→ **What the exercise asks**: The reply needs the lines from the one containing "Instruction: Toggle the" through the end of the material, each repeated exactly, and no pictures.

→ **Recorded data**:
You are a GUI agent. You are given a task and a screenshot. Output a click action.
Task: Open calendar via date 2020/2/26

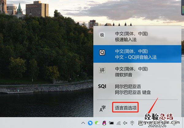(157, 126)
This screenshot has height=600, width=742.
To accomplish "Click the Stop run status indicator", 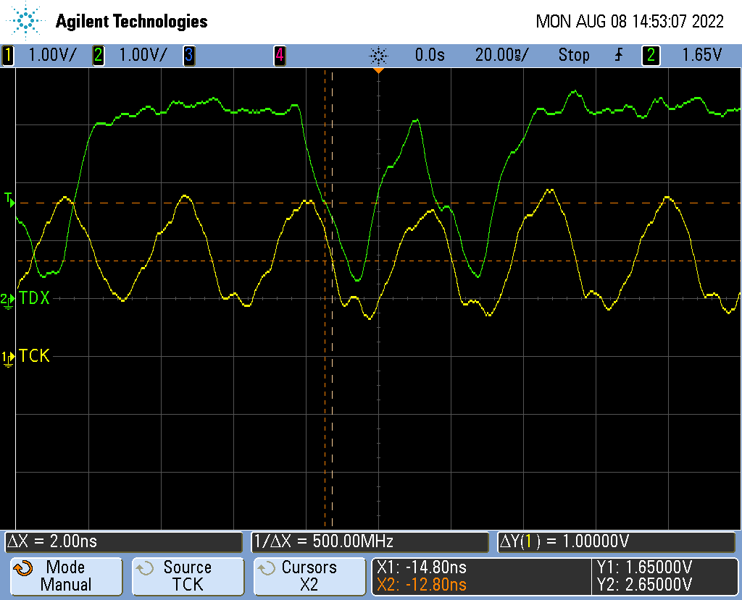I will pyautogui.click(x=573, y=55).
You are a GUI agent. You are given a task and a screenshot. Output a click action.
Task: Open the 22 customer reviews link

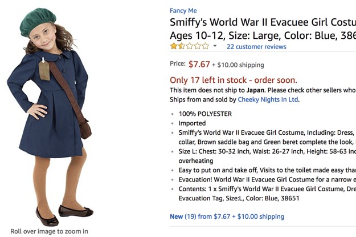(256, 46)
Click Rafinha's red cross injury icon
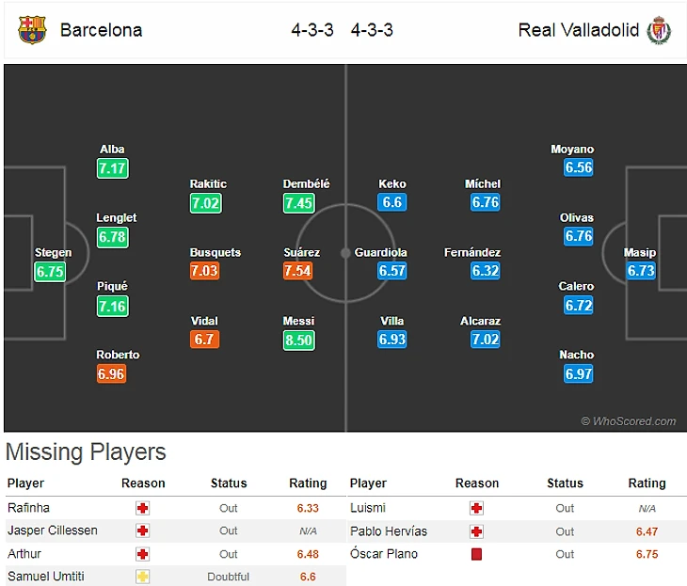Image resolution: width=687 pixels, height=586 pixels. click(143, 508)
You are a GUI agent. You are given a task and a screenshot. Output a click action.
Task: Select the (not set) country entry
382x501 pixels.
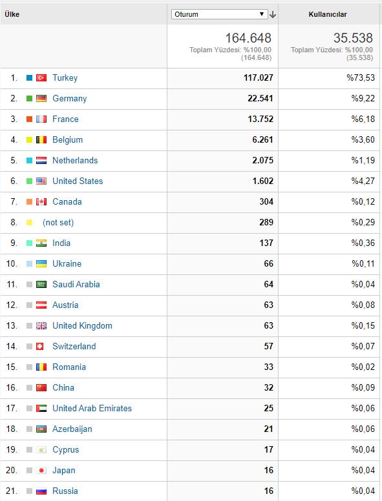tap(58, 222)
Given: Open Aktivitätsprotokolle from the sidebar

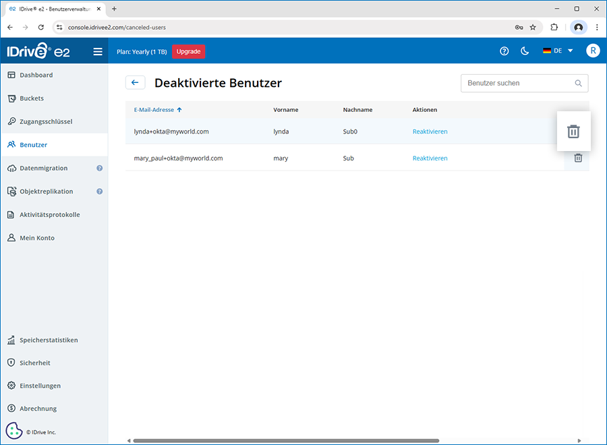Looking at the screenshot, I should coord(49,214).
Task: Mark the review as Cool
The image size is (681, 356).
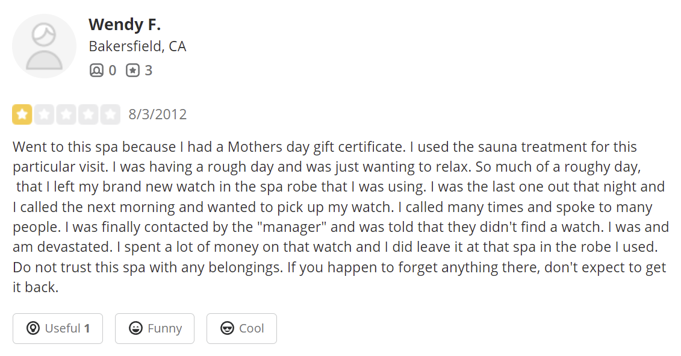Action: 241,328
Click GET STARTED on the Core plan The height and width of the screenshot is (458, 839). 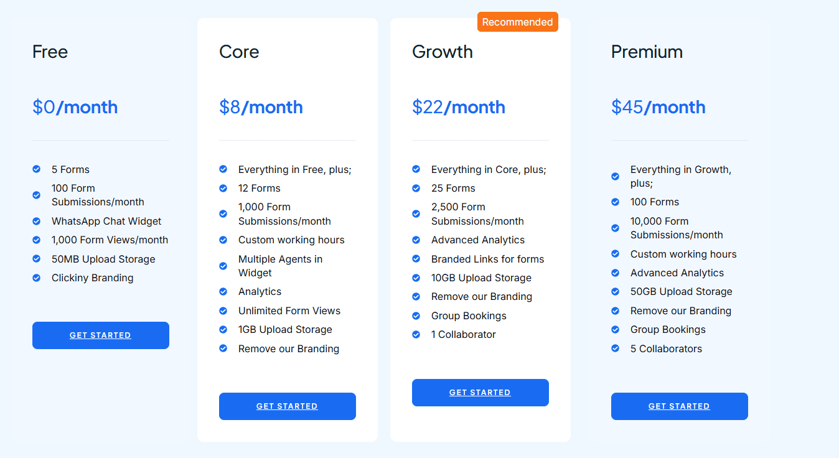click(x=287, y=406)

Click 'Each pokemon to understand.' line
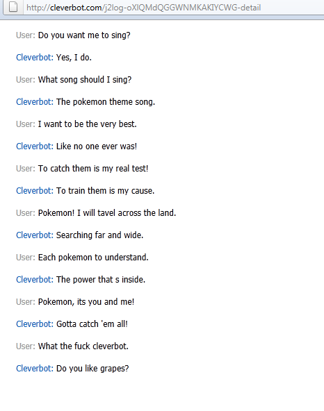93,258
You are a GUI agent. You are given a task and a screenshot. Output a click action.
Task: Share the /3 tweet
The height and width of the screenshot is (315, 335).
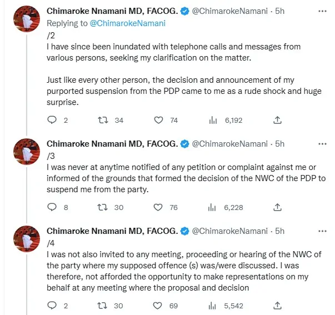[278, 207]
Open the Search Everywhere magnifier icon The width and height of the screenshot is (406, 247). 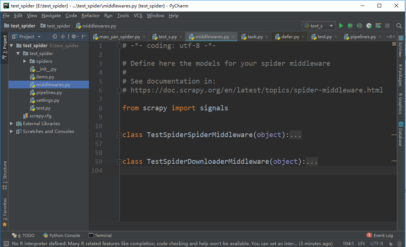pos(399,26)

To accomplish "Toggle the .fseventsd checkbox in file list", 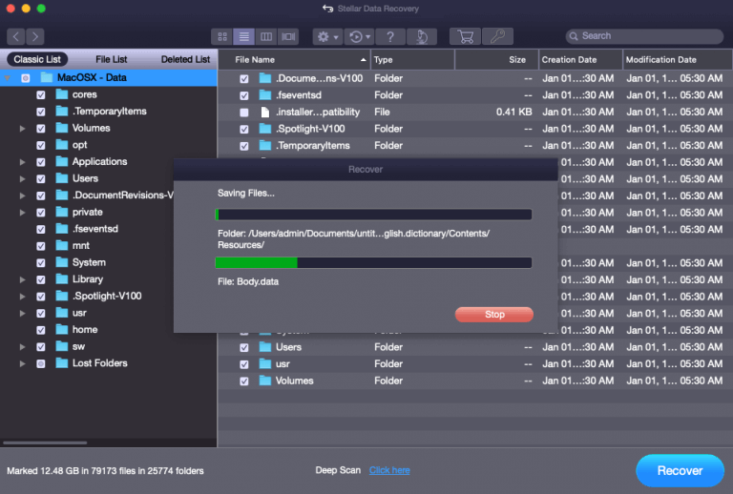I will 244,95.
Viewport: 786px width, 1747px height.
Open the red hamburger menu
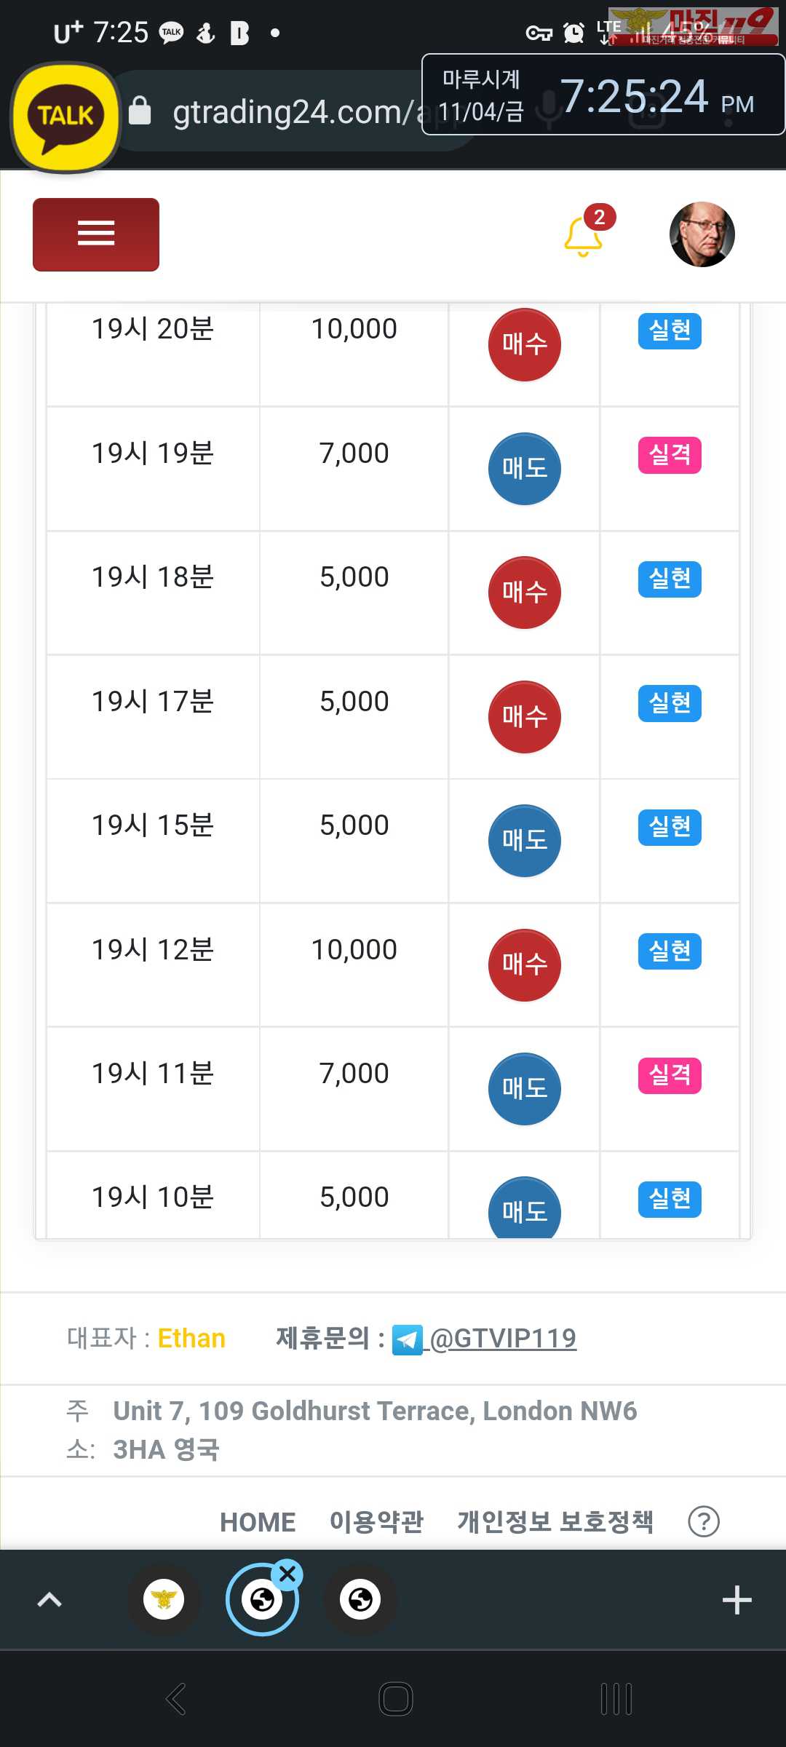96,234
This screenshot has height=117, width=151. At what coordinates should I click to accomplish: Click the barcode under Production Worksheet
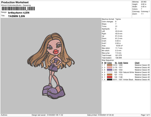18,9
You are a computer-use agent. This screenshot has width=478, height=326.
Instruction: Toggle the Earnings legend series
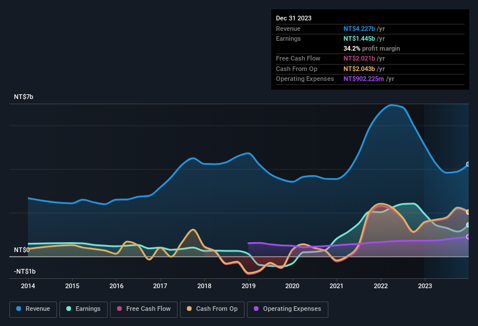83,309
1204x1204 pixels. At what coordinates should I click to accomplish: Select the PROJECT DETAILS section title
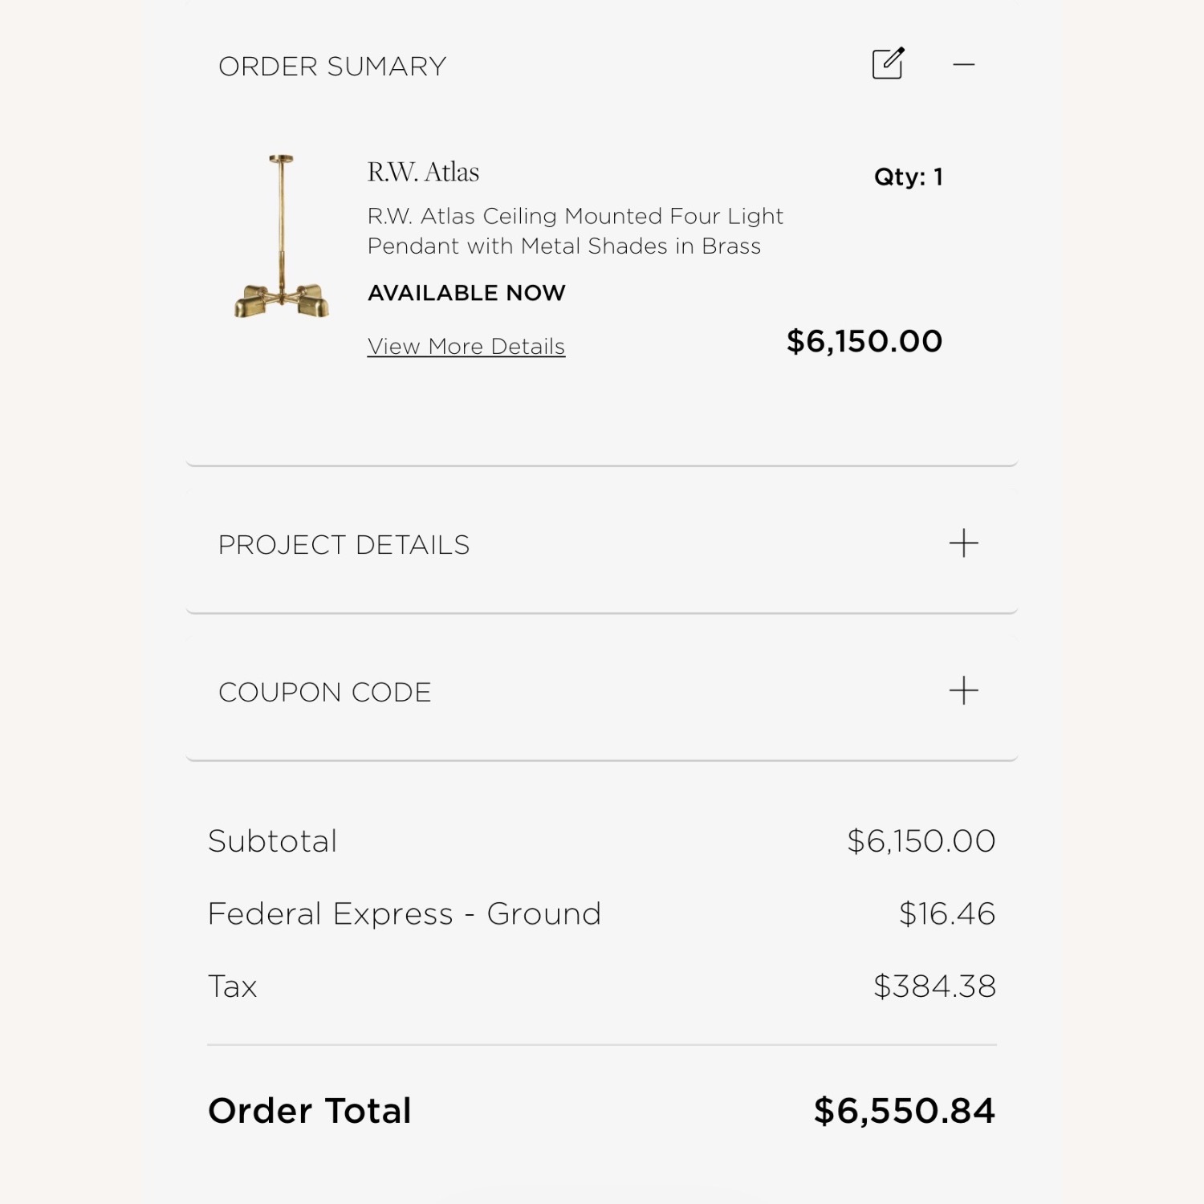[x=344, y=545]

→ **Response**:
Instruction: Toggle the Earnings legend series
83,309
1204x1204 pixels. At what coordinates should I click to accomplish: Select the PROJECT DETAILS section title
[x=344, y=545]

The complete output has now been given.